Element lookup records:
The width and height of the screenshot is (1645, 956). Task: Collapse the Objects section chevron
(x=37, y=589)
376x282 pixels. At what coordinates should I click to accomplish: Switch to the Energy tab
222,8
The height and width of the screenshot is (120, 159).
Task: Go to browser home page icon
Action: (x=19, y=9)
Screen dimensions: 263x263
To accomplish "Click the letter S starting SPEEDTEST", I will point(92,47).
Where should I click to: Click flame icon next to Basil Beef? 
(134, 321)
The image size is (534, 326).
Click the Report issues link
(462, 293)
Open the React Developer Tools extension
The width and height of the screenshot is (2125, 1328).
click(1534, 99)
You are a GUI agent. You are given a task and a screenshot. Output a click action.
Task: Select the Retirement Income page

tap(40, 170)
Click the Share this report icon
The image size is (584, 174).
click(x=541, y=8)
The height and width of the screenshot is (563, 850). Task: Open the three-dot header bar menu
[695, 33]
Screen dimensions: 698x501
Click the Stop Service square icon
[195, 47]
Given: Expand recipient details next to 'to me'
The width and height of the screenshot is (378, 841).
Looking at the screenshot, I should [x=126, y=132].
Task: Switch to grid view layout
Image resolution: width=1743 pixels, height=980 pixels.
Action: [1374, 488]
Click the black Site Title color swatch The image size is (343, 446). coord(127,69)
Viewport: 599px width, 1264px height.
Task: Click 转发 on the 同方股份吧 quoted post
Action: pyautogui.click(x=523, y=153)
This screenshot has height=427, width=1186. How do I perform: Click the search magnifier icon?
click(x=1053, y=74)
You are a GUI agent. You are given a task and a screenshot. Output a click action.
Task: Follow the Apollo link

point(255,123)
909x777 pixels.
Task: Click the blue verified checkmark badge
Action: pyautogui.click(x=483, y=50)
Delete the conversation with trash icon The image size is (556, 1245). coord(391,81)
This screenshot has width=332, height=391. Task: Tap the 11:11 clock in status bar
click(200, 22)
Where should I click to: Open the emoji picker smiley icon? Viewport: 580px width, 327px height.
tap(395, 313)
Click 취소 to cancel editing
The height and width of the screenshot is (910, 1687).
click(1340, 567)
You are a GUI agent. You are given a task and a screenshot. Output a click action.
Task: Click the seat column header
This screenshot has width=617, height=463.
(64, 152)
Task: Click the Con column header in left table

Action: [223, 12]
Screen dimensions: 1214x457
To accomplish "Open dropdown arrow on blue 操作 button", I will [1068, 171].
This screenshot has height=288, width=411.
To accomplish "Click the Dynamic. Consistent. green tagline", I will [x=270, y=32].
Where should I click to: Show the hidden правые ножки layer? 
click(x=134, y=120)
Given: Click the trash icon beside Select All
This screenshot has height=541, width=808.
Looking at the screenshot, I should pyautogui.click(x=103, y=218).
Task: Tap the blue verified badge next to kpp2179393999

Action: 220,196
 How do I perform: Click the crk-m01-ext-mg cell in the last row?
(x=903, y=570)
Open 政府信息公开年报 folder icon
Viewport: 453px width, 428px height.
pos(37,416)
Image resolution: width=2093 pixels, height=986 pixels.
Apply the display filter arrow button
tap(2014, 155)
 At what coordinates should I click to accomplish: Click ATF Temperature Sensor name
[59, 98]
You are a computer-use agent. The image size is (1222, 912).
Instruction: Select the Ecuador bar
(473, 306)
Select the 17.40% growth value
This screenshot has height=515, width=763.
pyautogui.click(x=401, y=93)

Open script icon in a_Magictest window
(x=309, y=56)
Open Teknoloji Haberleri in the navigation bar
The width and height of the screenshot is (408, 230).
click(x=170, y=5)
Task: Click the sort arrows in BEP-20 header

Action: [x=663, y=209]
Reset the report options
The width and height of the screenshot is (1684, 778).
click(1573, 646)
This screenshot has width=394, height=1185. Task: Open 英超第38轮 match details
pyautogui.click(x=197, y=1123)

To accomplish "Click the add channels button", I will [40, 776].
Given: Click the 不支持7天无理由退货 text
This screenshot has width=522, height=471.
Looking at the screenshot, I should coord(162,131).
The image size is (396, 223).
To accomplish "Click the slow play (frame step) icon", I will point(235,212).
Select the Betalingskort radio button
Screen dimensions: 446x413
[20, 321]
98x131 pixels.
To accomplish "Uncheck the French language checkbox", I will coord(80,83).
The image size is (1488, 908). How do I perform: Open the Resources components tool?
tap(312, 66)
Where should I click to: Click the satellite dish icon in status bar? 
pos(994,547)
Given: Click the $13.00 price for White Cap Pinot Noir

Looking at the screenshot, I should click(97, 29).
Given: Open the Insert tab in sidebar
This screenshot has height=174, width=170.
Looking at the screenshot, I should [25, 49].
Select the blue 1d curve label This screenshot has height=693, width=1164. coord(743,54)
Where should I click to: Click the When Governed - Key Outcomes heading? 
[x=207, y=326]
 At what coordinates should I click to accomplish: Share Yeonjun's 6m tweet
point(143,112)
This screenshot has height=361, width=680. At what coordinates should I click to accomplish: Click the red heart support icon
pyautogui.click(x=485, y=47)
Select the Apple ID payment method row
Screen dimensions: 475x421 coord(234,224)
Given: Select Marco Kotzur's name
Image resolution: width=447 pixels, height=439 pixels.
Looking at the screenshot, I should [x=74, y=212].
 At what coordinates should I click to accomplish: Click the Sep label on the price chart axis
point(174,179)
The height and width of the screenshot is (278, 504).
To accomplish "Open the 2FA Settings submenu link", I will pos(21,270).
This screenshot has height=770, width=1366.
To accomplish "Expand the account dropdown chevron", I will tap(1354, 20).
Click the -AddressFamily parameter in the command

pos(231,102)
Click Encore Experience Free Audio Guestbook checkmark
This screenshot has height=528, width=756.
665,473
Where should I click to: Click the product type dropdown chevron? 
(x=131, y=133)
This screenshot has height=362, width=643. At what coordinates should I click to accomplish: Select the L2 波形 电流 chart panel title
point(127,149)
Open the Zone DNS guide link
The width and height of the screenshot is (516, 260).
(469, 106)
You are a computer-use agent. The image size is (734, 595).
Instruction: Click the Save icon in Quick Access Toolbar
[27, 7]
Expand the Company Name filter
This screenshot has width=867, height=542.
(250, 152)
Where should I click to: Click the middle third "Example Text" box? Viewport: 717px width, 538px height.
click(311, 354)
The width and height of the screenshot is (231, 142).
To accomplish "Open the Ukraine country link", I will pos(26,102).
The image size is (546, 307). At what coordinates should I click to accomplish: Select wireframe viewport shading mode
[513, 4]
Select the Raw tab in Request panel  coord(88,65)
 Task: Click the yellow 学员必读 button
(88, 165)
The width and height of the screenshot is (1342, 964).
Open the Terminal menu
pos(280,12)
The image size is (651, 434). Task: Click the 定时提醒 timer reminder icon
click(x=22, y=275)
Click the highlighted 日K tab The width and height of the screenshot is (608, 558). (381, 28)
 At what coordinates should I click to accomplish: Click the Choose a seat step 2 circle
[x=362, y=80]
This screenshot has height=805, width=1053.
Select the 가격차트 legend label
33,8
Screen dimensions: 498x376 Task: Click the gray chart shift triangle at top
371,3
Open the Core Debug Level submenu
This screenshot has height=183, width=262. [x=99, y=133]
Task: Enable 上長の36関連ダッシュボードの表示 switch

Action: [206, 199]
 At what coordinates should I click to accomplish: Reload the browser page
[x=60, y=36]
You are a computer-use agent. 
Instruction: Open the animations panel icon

TASK INSTRUCTIONS :: Format the records above as a Markdown table with the columns "No." and "Line," one row per line in the original order. Leave out blank lines.

RESPONSE TO THE EXERCISE ::
| No. | Line |
|---|---|
| 1 | The width and height of the screenshot is (1645, 956). Task: Collapse the Objects section chevron |
| 2 | (x=37, y=589) |
| 3 | 376x282 pixels. At what coordinates should I click to accomplish: Switch to the Energy tab |
| 4 | 222,8 |
| 5 | The height and width of the screenshot is (120, 159). |
| 6 | Task: Go to browser home page icon |
| 7 | Action: (x=19, y=9) |
| 8 | Screen dimensions: 263x263 |
| 9 | To accomplish "Click the letter S starting SPEEDTEST", I will point(92,47). |
| 10 | Where should I click to: Click flame icon next to Basil Beef?  |
| 11 | (134, 321) |
| 12 | The image size is (534, 326). |
| 13 | Click the Report issues link |
| 14 | (462, 293) |
| 15 | Open the React Developer Tools extension |
| 16 | The width and height of the screenshot is (2125, 1328). |
| 17 | click(1534, 99) |
| 18 | You are a GUI agent. You are given a task and a screenshot. Output a click action. |
| 19 | Task: Select the Retirement Income page |
| 20 | tap(40, 170) |
| 21 | Click the Share this report icon |
| 22 | The image size is (584, 174). |
| 23 | click(x=541, y=8) |
| 24 | The height and width of the screenshot is (563, 850). Task: Open the three-dot header bar menu |
| 25 | [695, 33] |
| 26 | Screen dimensions: 698x501 |
| 27 | Click the Stop Service square icon |
| 28 | [195, 47] |
| 29 | Given: Expand recipient details next to 'to me' |
| 30 | The width and height of the screenshot is (378, 841). |
| 31 | Looking at the screenshot, I should [x=126, y=132]. |
| 32 | Task: Switch to grid view layout |
| 33 | Image resolution: width=1743 pixels, height=980 pixels. |
| 34 | Action: [1374, 488] |
| 35 | Click the black Site Title color swatch The image size is (343, 446). coord(127,69) |
| 36 | Viewport: 599px width, 1264px height. |
| 37 | Task: Click 转发 on the 同方股份吧 quoted post |
| 38 | Action: pyautogui.click(x=523, y=153) |
| 39 | This screenshot has height=427, width=1186. How do I perform: Click the search magnifier icon? |
| 40 | click(x=1053, y=74) |
| 41 | You are a GUI agent. You are given a task and a screenshot. Output a click action. |
| 42 | Task: Follow the Apollo link |
| 43 | point(255,123) |
| 44 | 909x777 pixels. |
| 45 | Task: Click the blue verified checkmark badge |
| 46 | Action: pyautogui.click(x=483, y=50) |
| 47 | Delete the conversation with trash icon The image size is (556, 1245). coord(391,81) |
| 48 | This screenshot has width=332, height=391. Task: Tap the 11:11 clock in status bar |
| 49 | click(200, 22) |
| 50 | Where should I click to: Open the emoji picker smiley icon? Viewport: 580px width, 327px height. |
| 51 | tap(395, 313) |
| 52 | Click 취소 to cancel editing |
| 53 | The height and width of the screenshot is (910, 1687). |
| 54 | click(1340, 567) |
| 55 | You are a GUI agent. You are given a task and a screenshot. Output a click action. |
| 56 | Task: Click the seat column header |
| 57 | This screenshot has width=617, height=463. |
| 58 | (64, 152) |
| 59 | Task: Click the Con column header in left table |
| 60 | Action: [223, 12] |
| 61 | Screen dimensions: 1214x457 |
| 62 | To accomplish "Open dropdown arrow on blue 操作 button", I will [1068, 171]. |
| 63 | This screenshot has height=288, width=411. |
| 64 | To accomplish "Click the Dynamic. Consistent. green tagline", I will [x=270, y=32]. |
| 65 | Where should I click to: Show the hidden правые ножки layer?  |
| 66 | click(x=134, y=120) |
| 67 | Given: Click the trash icon beside Select All |
| 68 | This screenshot has height=541, width=808. |
| 69 | Looking at the screenshot, I should pyautogui.click(x=103, y=218). |
| 70 | Task: Tap the blue verified badge next to kpp2179393999 |
| 71 | Action: 220,196 |
| 72 |  How do I perform: Click the crk-m01-ext-mg cell in the last row? |
| 73 | (x=903, y=570) |
| 74 | Open 政府信息公开年报 folder icon |
| 75 | Viewport: 453px width, 428px height. |
| 76 | pos(37,416) |
| 77 | Image resolution: width=2093 pixels, height=986 pixels. |
| 78 | Apply the display filter arrow button |
| 79 | tap(2014, 155) |
| 80 |  At what coordinates should I click to accomplish: Click ATF Temperature Sensor name |
| 81 | [59, 98] |
| 82 | You are a computer-use agent. The image size is (1222, 912). |
| 83 | Instruction: Select the Ecuador bar |
| 84 | (473, 306) |
| 85 | Select the 17.40% growth value |
| 86 | This screenshot has height=515, width=763. |
| 87 | pyautogui.click(x=401, y=93) |
| 88 | Open script icon in a_Magictest window |
| 89 | (x=309, y=56) |
| 90 | Open Teknoloji Haberleri in the navigation bar |
| 91 | The width and height of the screenshot is (408, 230). |
| 92 | click(x=170, y=5) |
| 93 | Task: Click the sort arrows in BEP-20 header |
| 94 | Action: [x=663, y=209] |
| 95 | Reset the report options |
| 96 | The width and height of the screenshot is (1684, 778). |
| 97 | click(1573, 646) |
| 98 | This screenshot has width=394, height=1185. Task: Open 英超第38轮 match details |
| 99 | pyautogui.click(x=197, y=1123) |
| 100 | To accomplish "Click the add channels button", I will [40, 776]. |
| 101 | Given: Click the 不支持7天无理由退货 text |
| 102 | This screenshot has width=522, height=471. |
| 103 | Looking at the screenshot, I should coord(162,131). |
| 104 | The image size is (396, 223). |
| 105 | To accomplish "Click the slow play (frame step) icon", I will point(235,212). |
| 106 | Select the Betalingskort radio button |
| 107 | Screen dimensions: 446x413 |
| 108 | [20, 321] |
| 109 | 98x131 pixels. |
| 110 | To accomplish "Uncheck the French language checkbox", I will coord(80,83). |
| 111 | The image size is (1488, 908). How do I perform: Open the Resources components tool? |
| 112 | tap(312, 66) |
| 113 | Where should I click to: Click the satellite dish icon in status bar?  |
| 114 | pos(994,547) |
| 115 | Given: Click the $13.00 price for White Cap Pinot Noir |
| 116 | Looking at the screenshot, I should click(97, 29). |
| 117 | Given: Open the Insert tab in sidebar |
| 118 | This screenshot has height=174, width=170. |
| 119 | Looking at the screenshot, I should [25, 49]. |
| 120 | Select the blue 1d curve label This screenshot has height=693, width=1164. coord(743,54) |
| 121 | Where should I click to: Click the When Governed - Key Outcomes heading?  |
| 122 | [x=207, y=326] |
| 123 |  At what coordinates should I click to accomplish: Share Yeonjun's 6m tweet |
| 124 | point(143,112) |
| 125 | This screenshot has height=361, width=680. At what coordinates should I click to accomplish: Click the red heart support icon |
| 126 | pyautogui.click(x=485, y=47) |
| 127 | Select the Apple ID payment method row |
| 128 | Screen dimensions: 475x421 coord(234,224) |
| 129 | Given: Select Marco Kotzur's name |
| 130 | Image resolution: width=447 pixels, height=439 pixels. |
| 131 | Looking at the screenshot, I should [x=74, y=212]. |
| 132 |  At what coordinates should I click to accomplish: Click the Sep label on the price chart axis |
| 133 | point(174,179) |
| 134 | The height and width of the screenshot is (278, 504). |
| 135 | To accomplish "Open the 2FA Settings submenu link", I will pos(21,270). |
| 136 | This screenshot has height=770, width=1366. |
| 137 | To accomplish "Expand the account dropdown chevron", I will tap(1354, 20). |
| 138 | Click the -AddressFamily parameter in the command |
| 139 | pos(231,102) |
| 140 | Click Encore Experience Free Audio Guestbook checkmark |
| 141 | This screenshot has height=528, width=756. |
| 142 | 665,473 |
| 143 | Where should I click to: Click the product type dropdown chevron?  |
| 144 | (x=131, y=133) |
| 145 | This screenshot has height=362, width=643. At what coordinates should I click to accomplish: Select the L2 波形 电流 chart panel title |
| 146 | point(127,149) |
| 147 | Open the Zone DNS guide link |
| 148 | The width and height of the screenshot is (516, 260). |
| 149 | (469, 106) |
| 150 | You are a computer-use agent. The image size is (734, 595). |
| 151 | Instruction: Click the Save icon in Quick Access Toolbar |
| 152 | [27, 7] |
| 153 | Expand the Company Name filter |
| 154 | This screenshot has width=867, height=542. |
| 155 | (250, 152) |
| 156 | Where should I click to: Click the middle third "Example Text" box? Viewport: 717px width, 538px height. |
| 157 | click(311, 354) |
| 158 | The width and height of the screenshot is (231, 142). |
| 159 | To accomplish "Open the Ukraine country link", I will pos(26,102). |
| 160 | The image size is (546, 307). At what coordinates should I click to accomplish: Select wireframe viewport shading mode |
| 161 | [513, 4] |
| 162 | Select the Raw tab in Request panel  coord(88,65) |
| 163 |  Task: Click the yellow 学员必读 button |
| 164 | (88, 165) |
| 165 | The width and height of the screenshot is (1342, 964). |
| 166 | Open the Terminal menu |
| 167 | pos(280,12) |
| 168 | The image size is (651, 434). Task: Click the 定时提醒 timer reminder icon |
| 169 | click(x=22, y=275) |
| 170 | Click the highlighted 日K tab The width and height of the screenshot is (608, 558). (381, 28) |
| 171 |  At what coordinates should I click to accomplish: Click the Choose a seat step 2 circle |
| 172 | [x=362, y=80] |
| 173 | This screenshot has height=805, width=1053. |
| 174 | Select the 가격차트 legend label |
| 175 | 33,8 |
| 176 | Screen dimensions: 498x376 Task: Click the gray chart shift triangle at top |
| 177 | 371,3 |
| 178 | Open the Core Debug Level submenu |
| 179 | This screenshot has height=183, width=262. [x=99, y=133] |
| 180 | Task: Enable 上長の36関連ダッシュボードの表示 switch |
| 181 | Action: [206, 199] |
| 182 |  At what coordinates should I click to accomplish: Reload the browser page |
| 183 | [x=60, y=36] |
| 184 | You are a computer-use agent.  |
| 185 | Instruction: Open the animations panel icon |